Pada hari itu juga, wartawan Tempo Martin Aleida mendapat tugas memotret. Dalam suatu tayangan dokumenter bertajuk “Menolak Lupa” yang disiarkan Metro TV, dia mengisahkan ketika iring-iringan massa lewat di depannya sambil meneriakkan ucapan yang menyeramkan.

Pada malam harinya, saat jamuan makan malam, Presiden Soeharto meminta maaf kepada Tanaka atas gelombang protes yang muncul. Tanaka menanggapinya dengan mengatakan dia paham atas situasi yang terjadi. Dia pun meminta Soeharto untuk tidak mengkhawatirkannya.

Keesokan hari, 16 Januari 1974, aliran demonstrasi tidak kunjung mereda. Gubernur DKI Jakarta Ali Sadikin resah. Laki-laki yang akrab disapa Bang Ali itu memutuskan pergi ke kampus UI di Salemba.

Kabar Bang Ali sedang berada di UI itu pun sampai ke Soemitro lewat laporan dari Kepala Staf Kopkamtib Sudomo. Soemitro meminta Bang Ali untuk meneruskan dialog dengan mahasiswa. Pesan Soemitro: katakan kepada mahasiswa bahwa persoalan sudah selesai, usahakan supaya aksi mahasiswa mereda.

Pada malam hari, Bang Ali berbicara kepada para mahasiswa seraya menekankan, jika demonstrasi terus berlangsung, korban dari pihak mahasiswa akan berjatuhan. Bang Ali pun mengajak Hariman ke TVRI. Lewat siaran TVRI, Hariman mengumumkan persoalan yang dihadapi mahasiswa sudah selesai.

Imbauan Hariman di TVRI itu mampu meredam aksi mahasiswa. Namun, malapetaka sudah kadung terjadi. Sebanyak 807 mobil dan motor buatan Jepang hangus dibakar massa, 11 orang meninggal dunia, 300 luka-luka, 144 buah bangunan rusak berat, 160 kg emas hilang dari toko-toko perhiasan.

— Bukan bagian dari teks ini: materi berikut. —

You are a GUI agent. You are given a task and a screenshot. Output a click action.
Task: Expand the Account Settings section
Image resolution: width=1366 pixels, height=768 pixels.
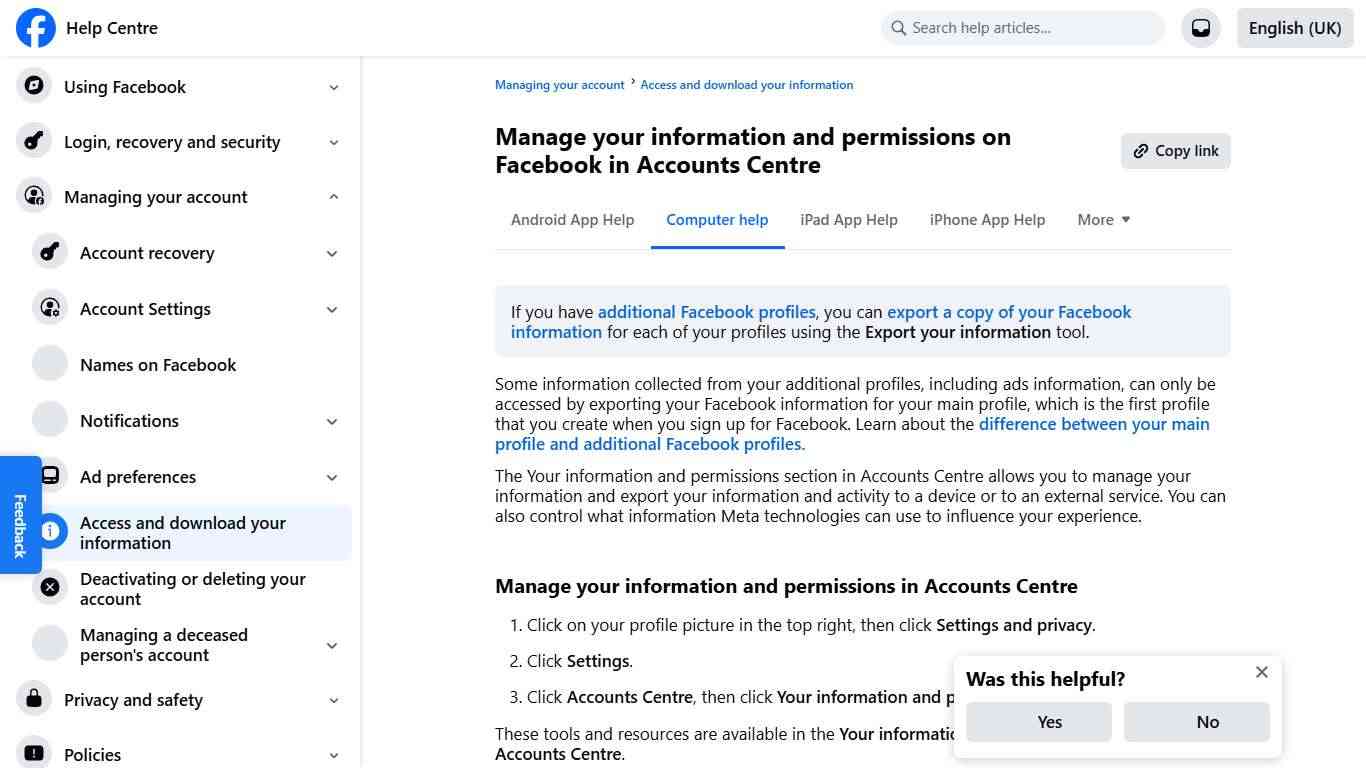[331, 309]

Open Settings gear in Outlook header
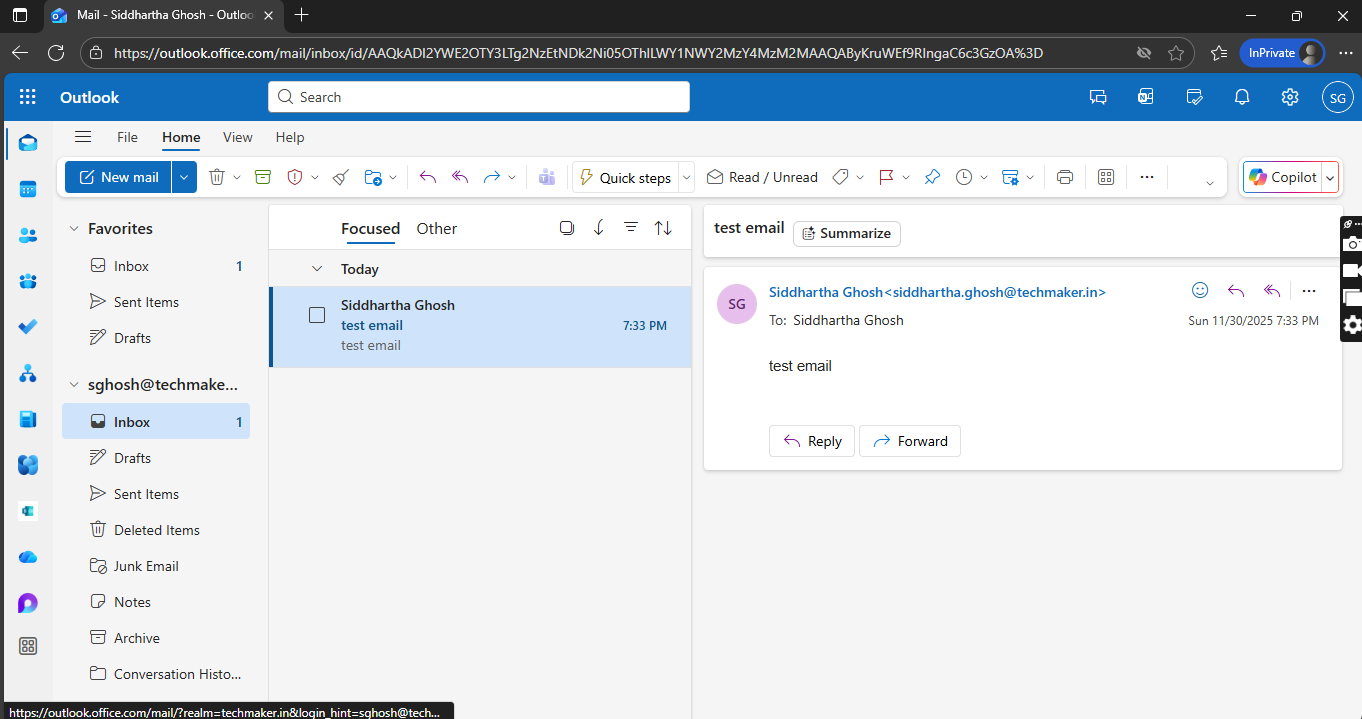tap(1290, 97)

Setelah Malari 1974, Soeharto memecat Soemitro dari jabatan Pangkopkamtib. Ia juga membubarkan lembaga Aspri dan Ali Moertopo dipindah tugas sebagai Wakil Kepala Bakin. Sedangkan “nasib baik” justru menghampiri Ali Sadikin. Berkat keberaniannya menerobos kampus UI, Bang Ali dihomati betul oleh para mahasiswa.

Sementara itu, beberapa media massa terkena imbasnya. Karena dianggap memberikan proporsi berita berlebihan dan memanaskan suasana, Harian Abadi, Pedoman, Indonesia Raya, Harian KAMI, dan The Jakarta Times diberedel pemerintah.

Lalu, sebanyak 775 orang aktivis ditangkap. Di antaranya Hariman Siregar, tokoh Partai Sosialis Indonesia (PSI, partai bentukan Sutan Sjahrir yang sudah lama bubar) Soebadio Sastrosatomo, aktivis HAM Adnan Buyung Nasution dan J.C. Princen, dan akademisi Dorodjatun Kuntjoro-Jakti.